Page 102 of Trapped

“Meet me at the location of my choice. Come alone.”

Cash heaved in a breath and let it rush out. “How do I know I can trust you to help me?”

“You don’t.”

His curses raged over the phone line. “I don’t know if this is such a good idea. Maybe you’re after me, too.”

“And maybe I’m the only one who can save you,” Luntz said.

“Screw you,” Cash answered and pressed the “off button.”

He looked at Frank and Sophia. “He’ll call back. He wants me—bad.”

“Yeah,” Frank agreed.

Cash pressed his hands against the mattress to keep them steady. He was shaken, and he knew Sophia could see his reaction. The conversation had taken more out of him than he’d expected.

Sophia took a step into the room, and he stiffened.

“Are you okay?” she asked.

“Yeah,” he answered, praying it was true. He had to do this. It was the only way they could get Luntz. And he had to play his part or the whole thing would go to hell in a handbasket.

Was he up to it? He had to be. Yet a tiny splinter of doubt had lodged in his brain. He had remembered Afghanistan. Everything should be okay. Yet he was afraid to trust that the rest of it was going to work out.

“Maybe you want to take a shower and shave,” Sophia murmured.

“Do I look that bad?”

“You look like you’d feel better if you cleaned up.”

“Yeah. But I’d better not shave. I’ve got to look like a wreck when I meet Luntz.”

“Right. I wasn’t thinking about that. Take a shower and change your clothes. Then we can eat.”

“If I can swallow anything.”

Sophia laughed. “They made you some chicken soup. With lots of noodles. That should be easy enough.”

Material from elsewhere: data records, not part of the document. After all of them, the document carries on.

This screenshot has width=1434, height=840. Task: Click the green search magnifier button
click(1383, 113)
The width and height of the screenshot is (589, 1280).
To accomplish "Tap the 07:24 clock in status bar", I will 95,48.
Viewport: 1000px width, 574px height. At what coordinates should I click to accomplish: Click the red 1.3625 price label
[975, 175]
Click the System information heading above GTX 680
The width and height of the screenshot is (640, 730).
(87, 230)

She was right. He did feel better after showering, brushing his teeth and eating. The soup was really good. He’d only ever had chicken soup out of a can before.

“Did you make this?” he asked Kathryn.

She laughed. “No. Hunter. He didn’t have any good food where they were training him. And he wanted to make sure he knew how to make stuff he liked.”

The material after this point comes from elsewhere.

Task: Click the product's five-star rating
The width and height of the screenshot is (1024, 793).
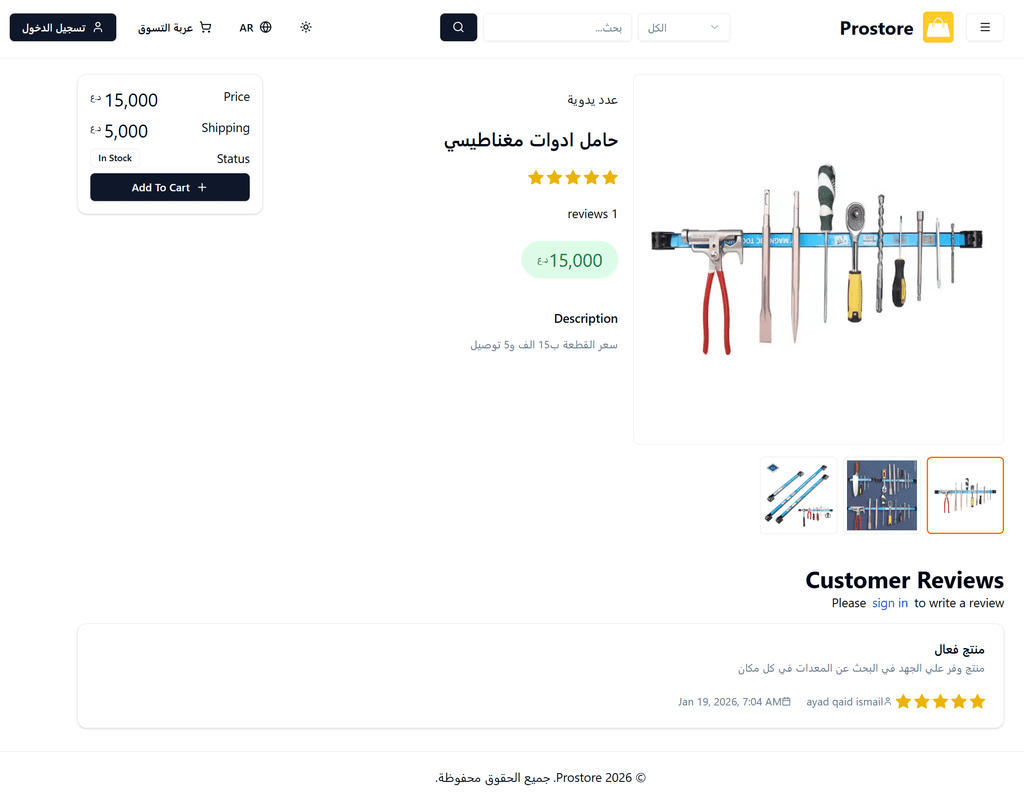Action: [573, 178]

Cash grinned. “Maybe I can learn to cook too.”

Then he sobered when he focused on Luntz. He had to wait three long hours for the bastard to call back. And he couldn’t stop himself from pacing back and forth across the lounge as he waited.

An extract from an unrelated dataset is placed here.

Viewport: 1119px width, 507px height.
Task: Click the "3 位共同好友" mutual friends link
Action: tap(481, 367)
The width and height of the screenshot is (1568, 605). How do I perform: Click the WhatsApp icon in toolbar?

When the cell phone finally rang, he snatched it up. “Hello?”

“I have a counteroffer,” Luntz said.

“It better be good,” Cash growled.

###

The negotiations went on for the next two days, with Cash coming across as a man at the end of his rope—a man who was willing to do anything to stop the pain in his head. But still a man who was afraid to show himself.